В то же время для анализа инструментария Томаса Мора это «мнение современников» крайне важно. Вышеприведенное описание «телесной мощи и доблести» Ричарда III помещено в самом начале рассказа, потому мы поневоле относим информацию не к короткому правлению монарха, а ко временам его молодости. Получается, что еще в юности Ричарда Глостера считали похожим на дикого зверя, более того, не стеснялись говорить об этом неприятном сходстве вслух (хотя речь шла о младшем брате короля), т. е. герцог всегда имел скверную репутацию и не пользовался уважением окружающих. Еще раз повторю: подобные детали не имеют решительно никакого отношения к действительности (до совершения государственного переворота Ричард Глостер был одним из самых уважаемых людей в королевстве). Иными словами, в данном случае перед нами не преувеличение, не добавление деталей, а откровенная выдумка, уместная в литературном произведении или философском трактате, но категорически неприемлемая в историческом сочинении.

Итак, Мор придал внешности Ричарда III отчетливо монструозный характер.
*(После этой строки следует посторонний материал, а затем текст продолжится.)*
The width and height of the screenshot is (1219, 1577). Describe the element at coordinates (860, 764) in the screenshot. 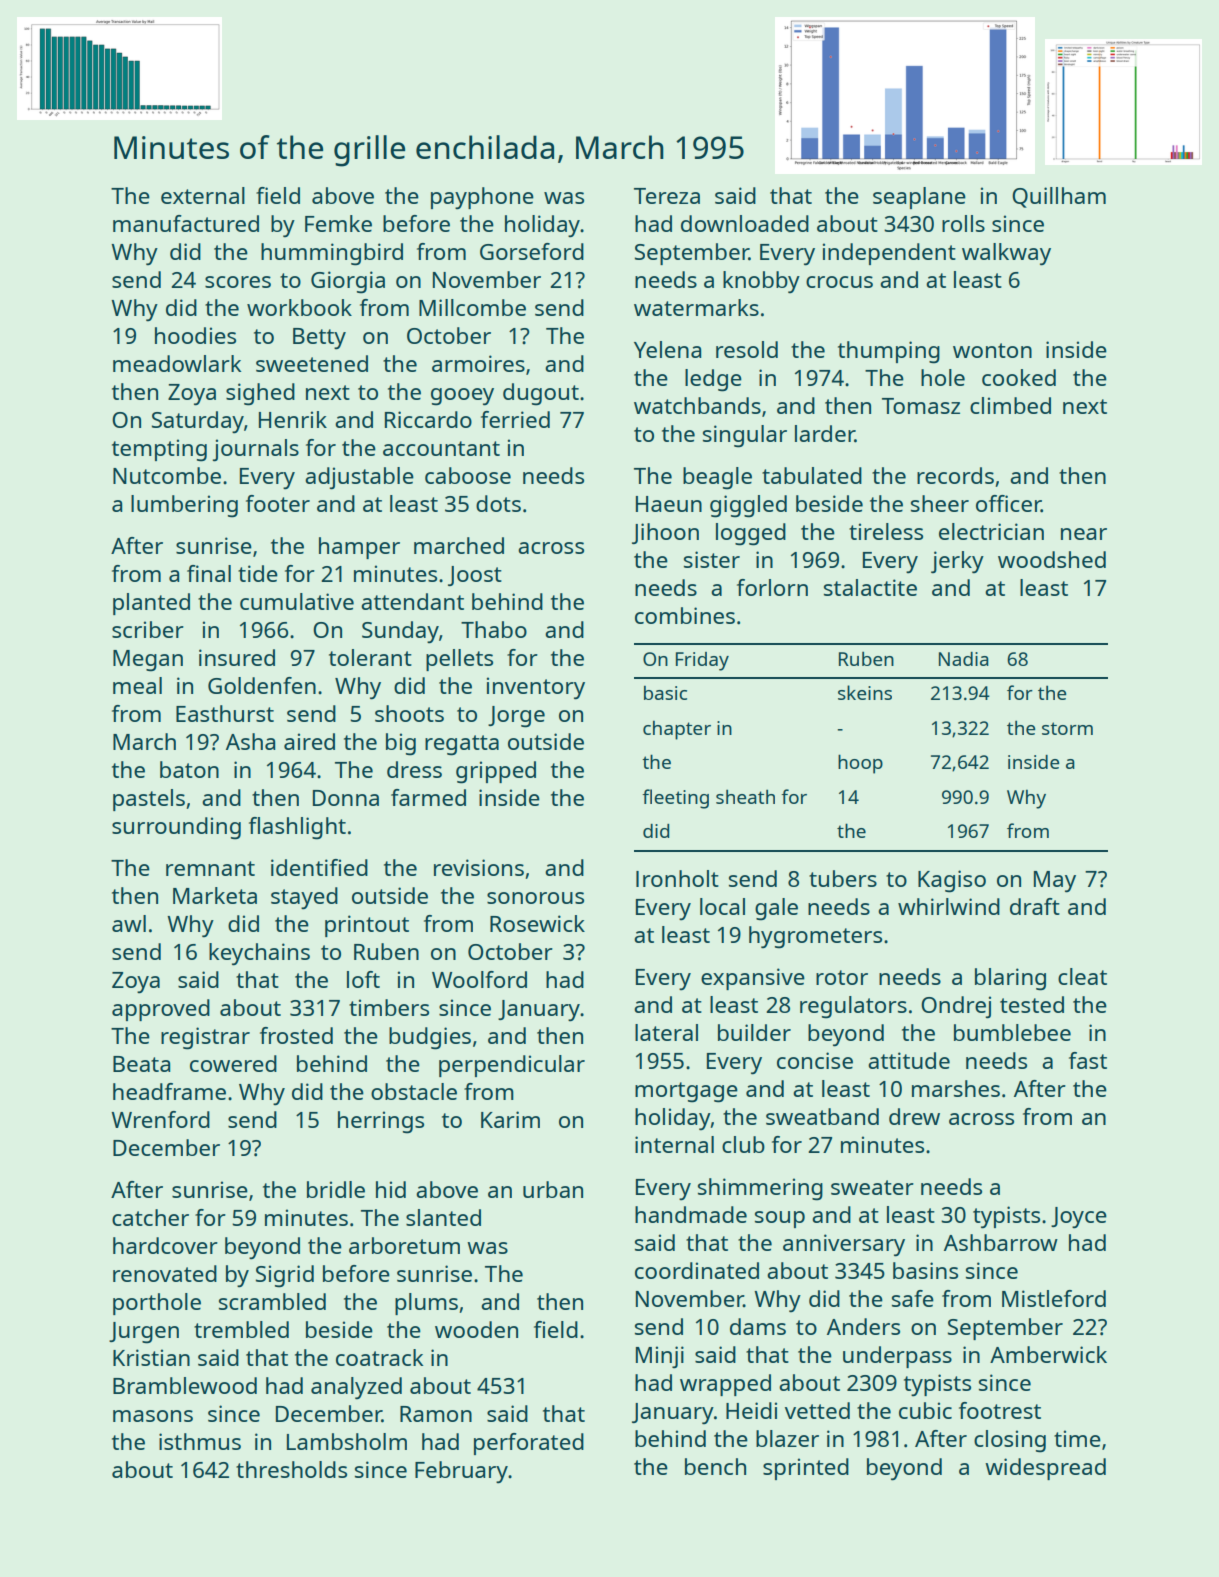

I see `hoop` at that location.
Не менее впечатляющую метаморфозу претерпел внутренний мир монарха. Если обобщить все упоминания о душевных качествах последнего из Йорков, получится поистине ошеломляющий список грехов, пороков и недостатков. Ричард будто бы был «злобен, гневлив и завистлив… скрытен и замкнут, искусный лицемер со смирением в лице и высокомерием в сердце: внешне льстивый перед теми, кого внутренне ненавидел, он не упускал случая поцеловать того, кого думал убить; был жесток и безжалостен, но чаще из-за честолюбия и ради сохранения или умножения своего имущества… алчен». «Слоеный пирог» отвратительных черт характера Ричарда Глостера венчает своего рода «вишенка». В «Истории» имеется рассказ о том, как протектор заставил лондонского епископа приговорить куртизанку, услугами которой нередко пользовался Эдуард IV, к публичному покаянию, т. к. «она была нецеломудрена телом». Здесь Мор отзывается о Ричарде III следующим образом: «Сей воздержный, сей чистый и непорочный правитель, прямо с неба ниспосланный в наш порочный мир для исправления людских нравов». Ирония высказывания очевидна, но очевиден и сальный намек: Ричард Глостер не имел морального права осуждать куртизанку лишь в том случае, если и сам был «нецеломудрен телом». Если принять во внимание более чем снисходительное отношение общества XVI в. к любовным похождениям аристократов, получается, что Ричард III был тайным развратником. Именно тайным, т. к. широкой общественности о его предосудительном поведении ничего не было известно; по отзывам современников, правителя можно было счесть скорее излишне добродетельным (он женился в 20 лет и слыл верным мужем).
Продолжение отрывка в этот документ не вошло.